Barajas doesn’t make excuses for the actions that led to his deportation, but working with the group Banished Veterans, he and other deported veterans lobby to try to find a way to come back home — the U.S. He told NewsTaco his story.
Barajas’ story goes like this. He came to the U.S. when he was 5 or 6, grew up in Compton and joined the military right after high school, in 1995. He never became a citizen. One day he came home from Fort Bliss outside El Paso to visit his family in Compton; at the time he was in a military alcohol rehabilitation program, he was driving under the influence with some friends. One of them in the backseat thought he was being followed and shot a gun at the car behind them.
“Nobody got hurt,” Barajas told us. He pleaded guilty to the discharge of a firearm and was sentenced to three years in a California state prison. After Barajas said a bad lawyer fumbled his case, he found himself with a deportation hold about two years into his sentence.

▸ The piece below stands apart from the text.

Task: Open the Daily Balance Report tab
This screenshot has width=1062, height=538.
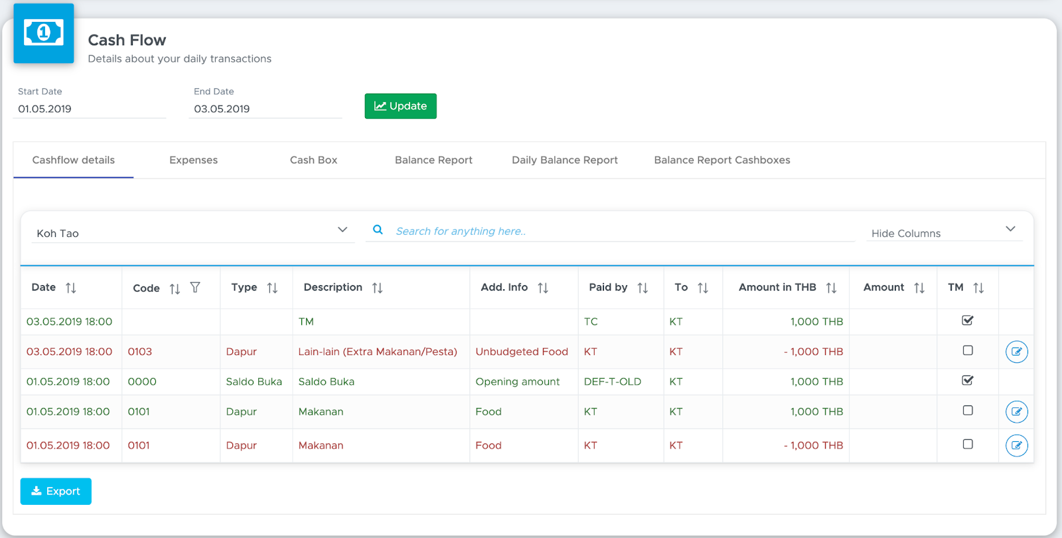Action: [565, 160]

Barajas meant to become a citizen, he started the application, but never followed up. He was eventually flown from California to Arizona, where he said he felt like he was in limbo. While in immigration custody he said he felt like he was “being considered an illegal immigrant. I never thought of myself as being an illegal immigrant.” Especially since, as a soldier, he was always attending ceremonies and exercises where his patriotism was praised.

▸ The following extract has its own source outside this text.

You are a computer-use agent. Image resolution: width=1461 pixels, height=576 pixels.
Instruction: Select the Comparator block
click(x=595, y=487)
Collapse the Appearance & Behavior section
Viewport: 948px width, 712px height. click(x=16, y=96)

“I was good enough to fight for the country, but all of a sudden, you’re disposable,” he said.
Nine months passed in the Arizona detention facility. One day, in the middle of the night, he was dropped off in Nogales, Sonora. He spent some time in Zacatecas with his grandparents, then tried to come home, was deported again, and has since been trying to find legal recourse to come home to Los Angeles to be with his parents and daughter. He currently works as a caregiver for the elderly in Rosarito, Baja California.
Banished Veterans has been a beacon of hope for him, he told us, about a dozen people work with the group. His dream for the group is to open up different chapters to help other veterans who find themselves in a similar situation. And while he takes responsibility for his actions, he longs to come back to the U.S., for a very simple reason.
“Why do I want to come back? I’m an American,” he told NewsTaco. “There are a lot of Americans that won’t put on a uniform to defend the country, to do what we did.”